L’éducation à la citoyenneté et à la démocratie concerne le développement d’une conscience critique à l’égard des injustices sociales et environnementales, et ce, par l’analyse des causes profondes et systémiques à l’origine des maux de société. L’insertion active des citoyens (individus et collectivités) dans la société pour la rendre plus juste se réalise à travers un processus émancipatoire. Cette éducation est concernée par la capacité des individus et des groupes sociaux à mettre à distance critique ses désirs (versus ses besoins) pour entrer en dialogue avec le monde. (Westheimer et Kahne, 2004 ; Carr, 2011 dans Thésée, Carr et Potwora, 2016)

À l’opposé d’une éducation bancaire, l’éducation conscientisante et émancipatrice s’inscrit dans un processus de co-construction des savoirs entre l’éducateur et les apprenants. Le monde (les réalités sociétales et environnementales) est au centre de la situation d’apprentissage. C’est dans, par et à travers ces réalités que les coapprenants se rencontrent et s’engagent pour s’expliquer le monde de manière critique et que leur parole dialogique constitue une praxis par laquelle action et réflexion ne sont plus qu’un seul et même processus dialectique qui contribue à l’émancipation et à la transformation individuelle et sociale. L’éducation transforme les personnes et transforme le monde. (Freire, 1974 ; Shor, 1992 ; Kincheloe, 2004)

L’innovation sociale s’attarde à la création et la mise en œuvre « durable » de nouveaux arrangements sociaux en réponse à des besoins non satisfaits ou à des injustices. Ces nouveaux arrangements sont portés par des acteurs qui se posent en rupture critique avec les structures sociétales dominantes. Les formes que peut prendre l’innovation sociale sont multiples (entreprise sociale, modèle de gouvernance, discours de résistance, etc.) et elles peuvent être réalisées à plusieurs échelles de la société. (Bélanger, 2007 ; Fontan, 2007 ; Nussbaumer et Moulaert, 2007)

Dimension axiologique

L’ERE assume résolument son caractère politique. Les objectifs de l’ERE sont en lien avec le développement de connaissances (savoirs écosystémiques), d’attitudes (participation active, engagée et critique, congruence), de qualités et de valeurs (compassion, empathie, altruisme) et de compétences (habiletés de résolution de problèmes environnementaux, écogestion) favorables à l’optimalisation du réseau de relations personnes-société-environnement. Le développement de la conscience critique apparait comme un pilier fondamental pour articuler prise de conscience, engagement lucide, autonome et authentique envers la transformation des réalités non désirables. (Sauvé, 1997, 2011 ; Thésée et Carr, 2008 ; Clover, Jayme et Hall, 2013 ; Villemagne, 2017)

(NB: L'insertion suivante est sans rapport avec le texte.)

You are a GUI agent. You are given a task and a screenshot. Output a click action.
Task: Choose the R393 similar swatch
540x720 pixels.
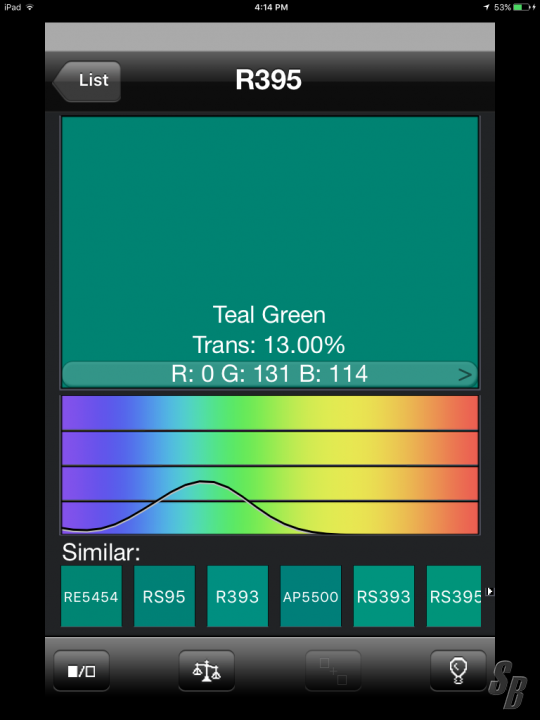tap(237, 596)
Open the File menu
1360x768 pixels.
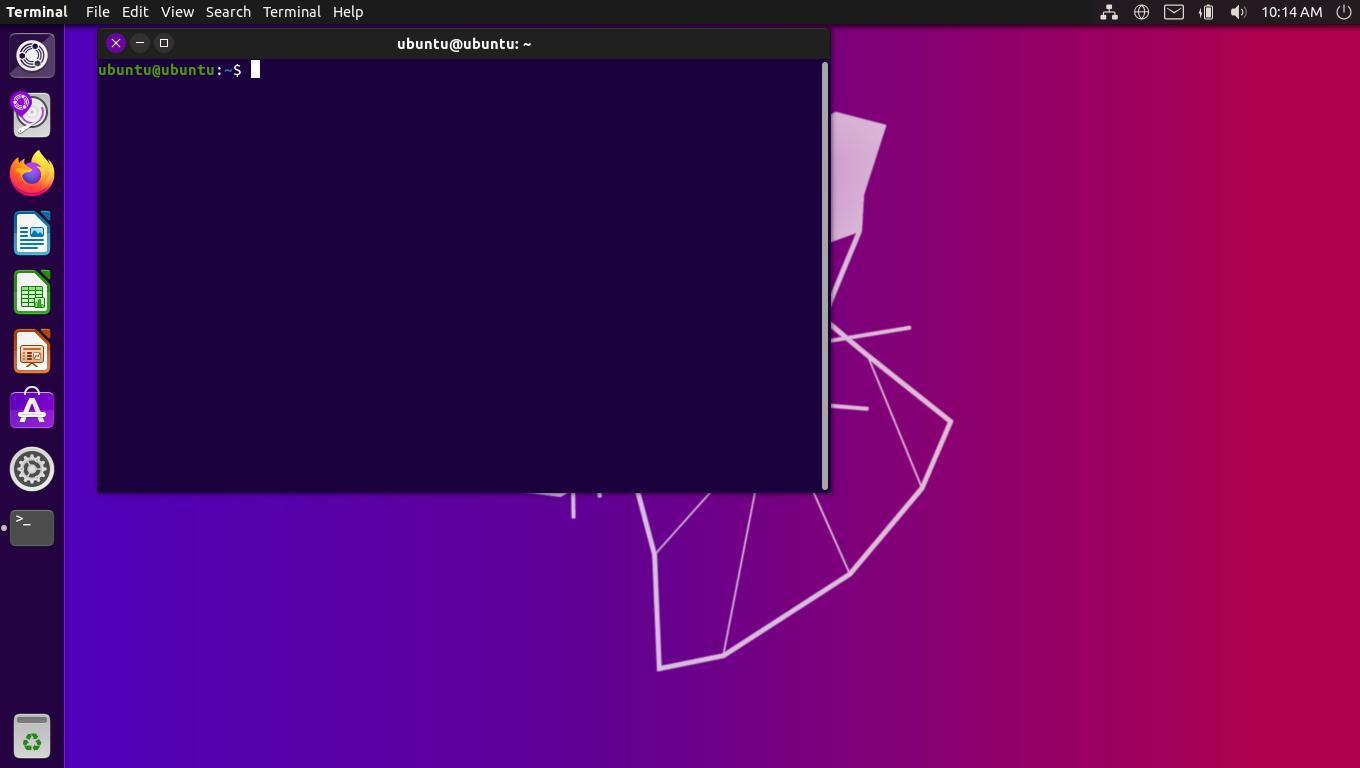tap(97, 12)
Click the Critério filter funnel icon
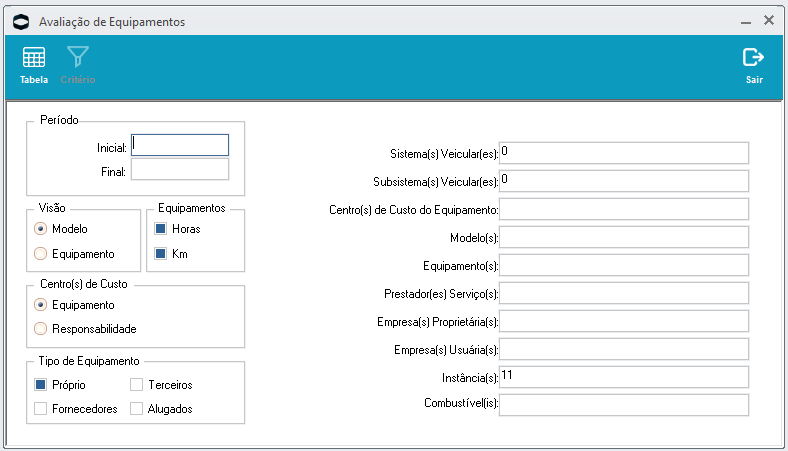 click(78, 58)
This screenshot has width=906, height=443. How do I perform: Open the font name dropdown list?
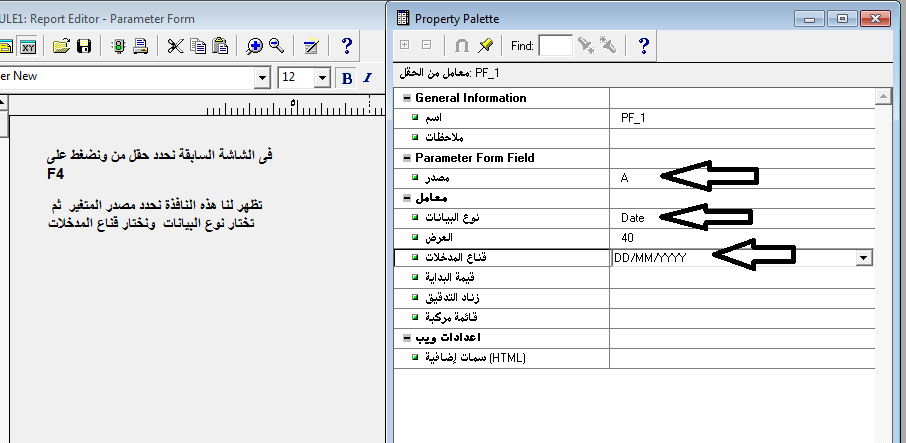coord(263,78)
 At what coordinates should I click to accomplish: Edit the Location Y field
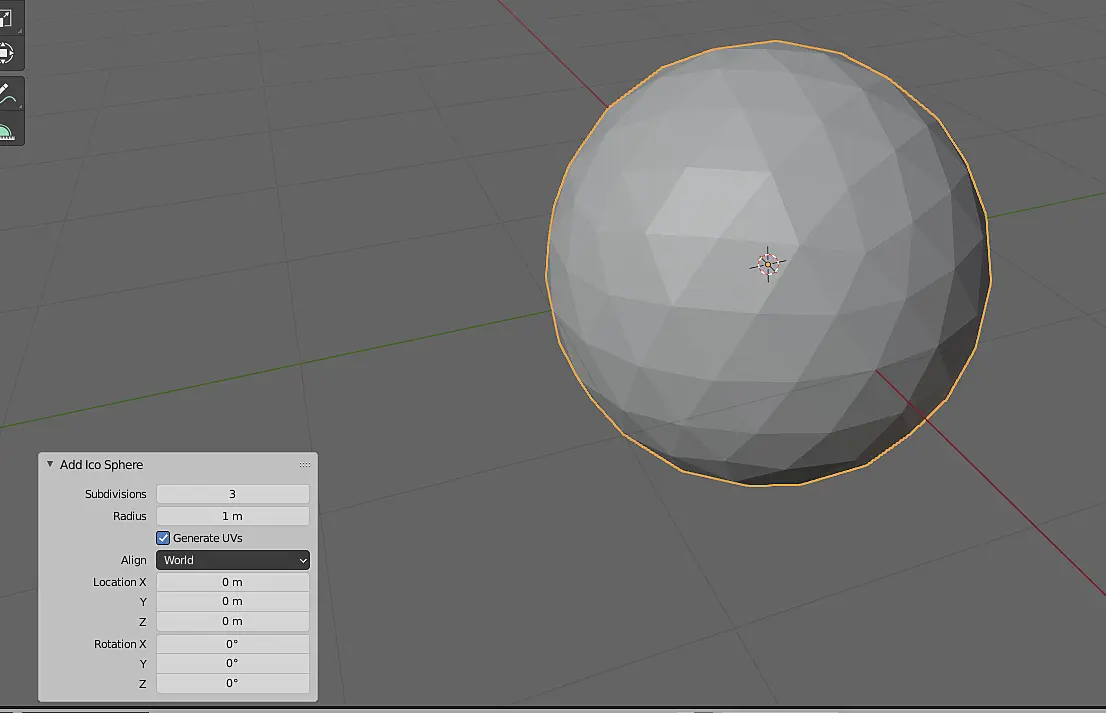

Pour l’éducation à la citoyenneté et à la démocratie, l’objectif principal qui est celui du « vivre ensemble » suppose la capacité de se détacher de Soi pour entrer dans un dialogue authentique et une praxis avec l’Autre. Ce qui est visé concerne à la fois l’autonomie, la responsabilité et la solidarité des sujets acteurs qui doivent prendre une part active dans l’avènement d’un monde plus juste et équitable pour tous. (Westheimer et Kahne, 2004 ; Biesta, 2006, 2017)

L’éducation conscientisante et émancipatrice vise le « plus-être » des personnes, leur humanisation. Ce « plus-être » se construit notamment à travers l’émancipation. La finalité relative à la libération de tous les peuples se déploie à travers une pédagogie critique qui cherche à développer la conscience critique des personnes et à stimuler leur engagement solidaire envers la justice sociale. Pour arriver à s’émanciper et à transformer les réalités injustes, les personnes doivent allier action et réflexion dans un seul et même mouvement (praxis). Par ailleurs, il importe de stimuler les habiletés créatrices afin que les personnes puissent dépasser leur attitude de fatalité et imaginer d’autres possibles. (Freire, 1974 ; Shor, 1992)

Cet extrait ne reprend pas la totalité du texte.